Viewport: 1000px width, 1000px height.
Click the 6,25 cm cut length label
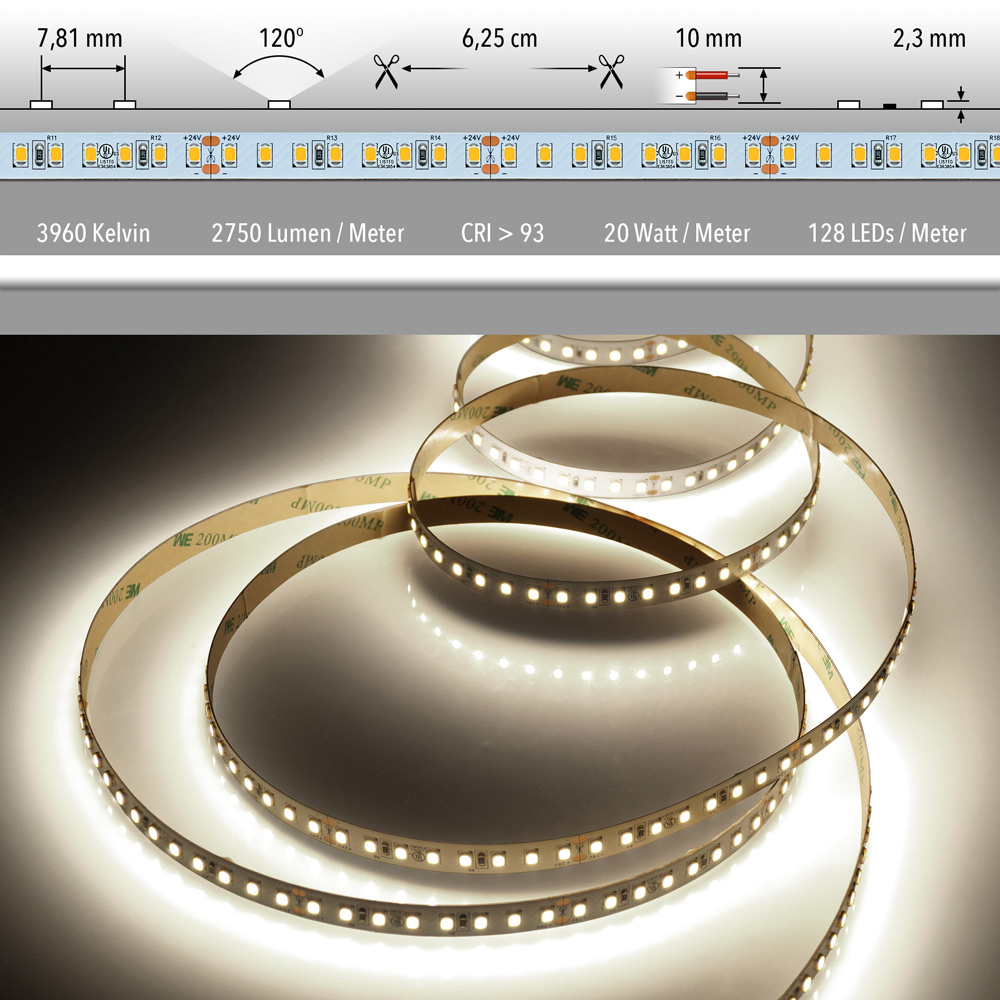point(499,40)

---

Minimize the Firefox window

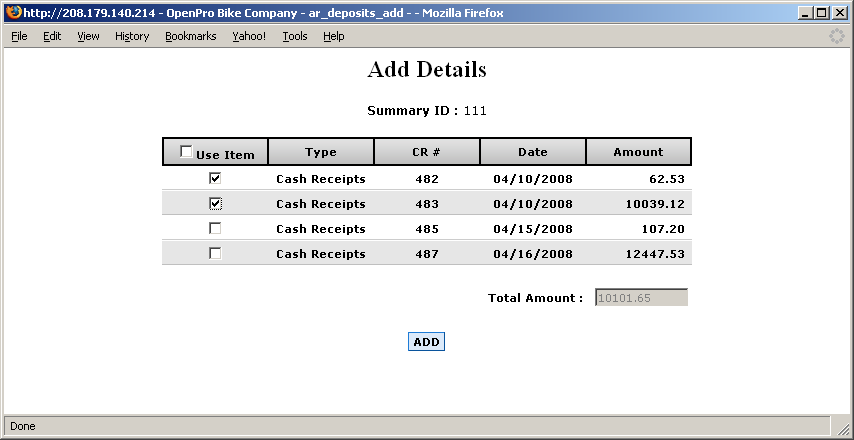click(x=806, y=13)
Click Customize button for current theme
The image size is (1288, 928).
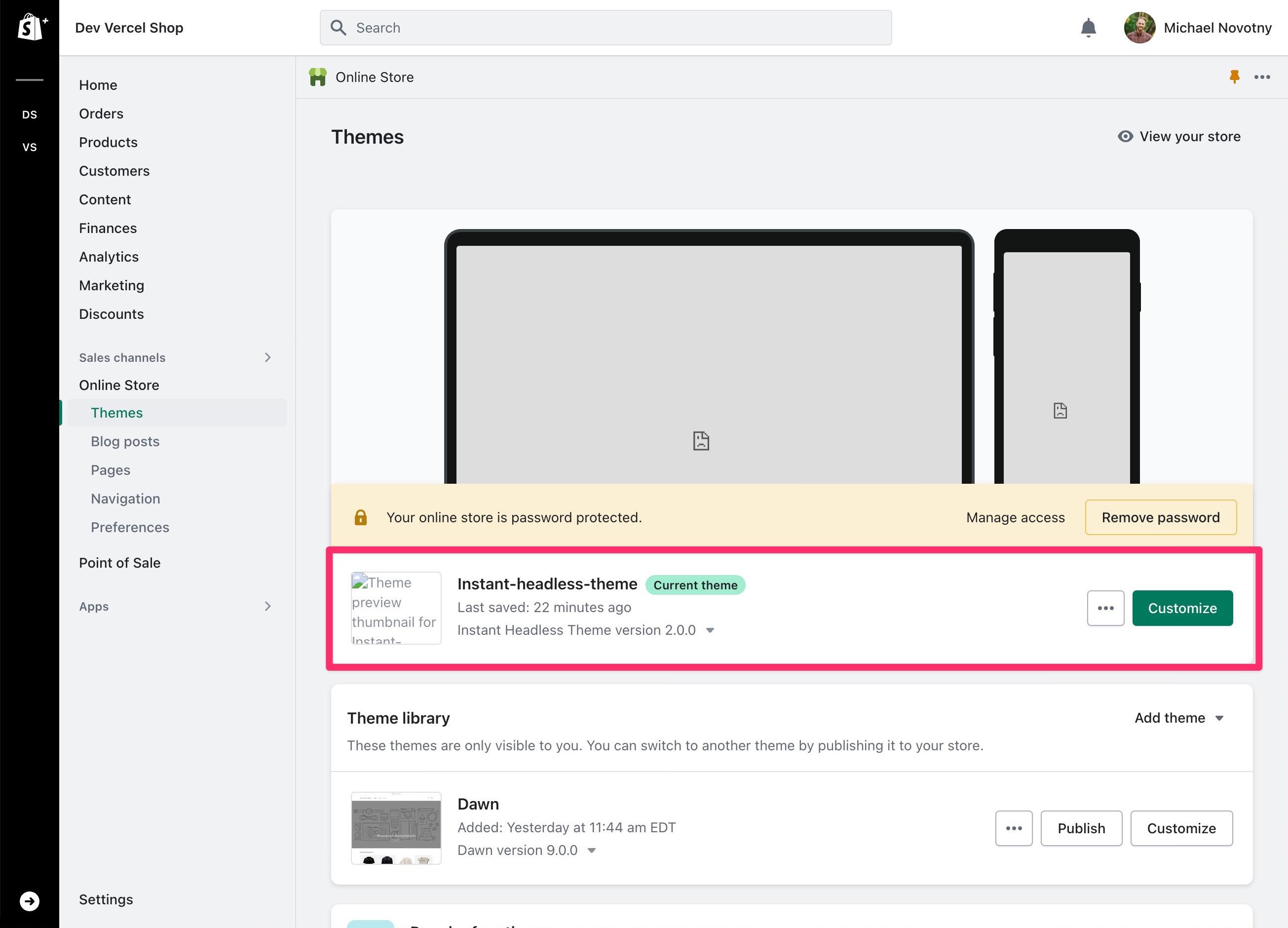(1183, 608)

* * *

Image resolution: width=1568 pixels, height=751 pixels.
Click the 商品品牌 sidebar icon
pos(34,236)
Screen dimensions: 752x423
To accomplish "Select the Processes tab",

Required task: In the records, take the lines between the one holding "Viewport: 1000px width, 1000px height." and the one holding "point(499,40)", inclusive. Write them out again with "label" switched to "text", leaving everything else as it is and the pictures out.

Exercise result:
Viewport: 1000px width, 1000px height.
Click the 6,25 cm cut length text
point(499,40)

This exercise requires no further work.